Objective: Heart failure with preserved ejection fraction (HFpEF) is a disease associated with significant clinical pathophysiological heterogeneity in which maladaptive cardiac fibrosis, in both the right and left ventricles of the heart, plays a unique role in the manifestation of disease. The prevalence of HFpEF is greater in postmenopausal women with hypertension. Thus, the purpose of this study was to identify variables predictive of cardiac fibrosis with the potential to help elucidate new biomarkers indicative of the pathological diffuse fibrotic remodeling often observed in HFpEF. Given significant sex disparities noted in HFpEF prevalence, biological inputs were measure in both the right and left ventricles of a pre-clinical female Yucatan mini-swine model of chronic pressure overload-induced heart failure. Predictors of total left ventricular collagen content were identified and assessed for accuracy.
Hypothesis: Artificial neural networks can identify molecular markers involved in the bioregulation of the extracellular matrix (ECM) that predict total collagen content in the left ventricle with gt;90% accuracy.
Methods: 98 biological features measured in the right and left ventricle including mRNA, protein, and activity measurements of estrogen/progesterone receptors, ECM regulatory biomarkers including matrix metalloproteinases (MMP’s) and their tissue-inhibitors (TIMP’s), several aspects of the mitogen-activated protein kinase signaling pathway including ERK, JNK, and dual specificity phosphatases, and ECM structural components (e.g. collagen, fibronectin) were analyzed in 24 female Yucatan mini-swine. Variables were pooled and assessed comprehensively from animals divided into 4 groups: control, ovariectomized, aortic-banded, and aortic-banded with ovariectomy (n=5-7/group). Missing data were mean imputed and the min-max normalization method was used. Linear regression models were used to identify variables with the strongest relationships to left ventricular total collagen content. Identified molecular predictors were used in an artificial neural network model using stratified 4-fold cross validation with logistic activation function, one hidden layer, and 4 nodes.
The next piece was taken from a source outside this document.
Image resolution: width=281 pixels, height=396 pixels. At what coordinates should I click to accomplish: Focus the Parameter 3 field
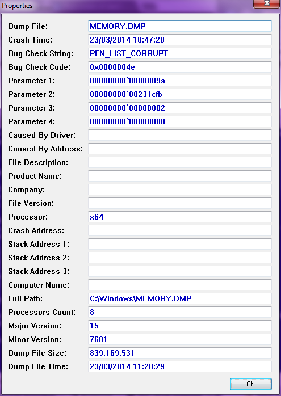click(180, 108)
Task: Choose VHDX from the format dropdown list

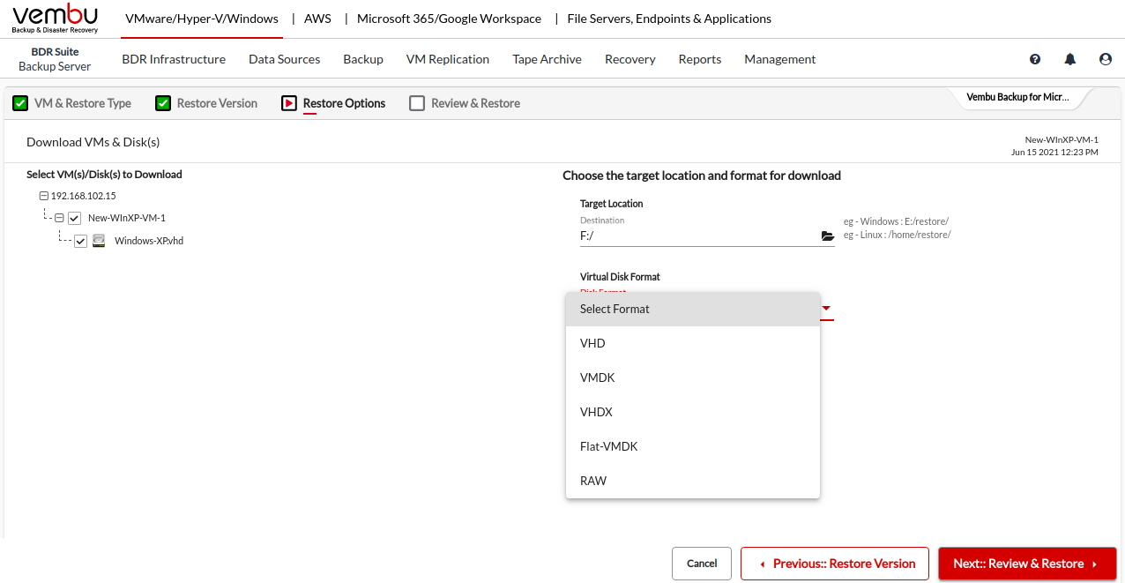Action: (x=596, y=412)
Results: In the left ventricle, TIMP2 protein and mRNA, MMP2 mRNA, and fibronectin protein and mRNA were used in the artificial neural network. In the right ventricle, MMP9 activity/abundance (zymography) and total collagen content were included in the computational analysis. Together, these variables could predict total collagen content in the left ventricle with 92.08 % accuracy.
Conclusion: Analysis of cardiac fibrosis by artificial neural network identified seven bi-ventricular molecular features with a high capacity to predict total collagen content in the left ventricle. These results highlight their potential as important biomarkers of pathological cardiac fibrotic remodeling in a preclinical setting of chronic pressure overload-induced heart failure with potential relevance to HFpEF.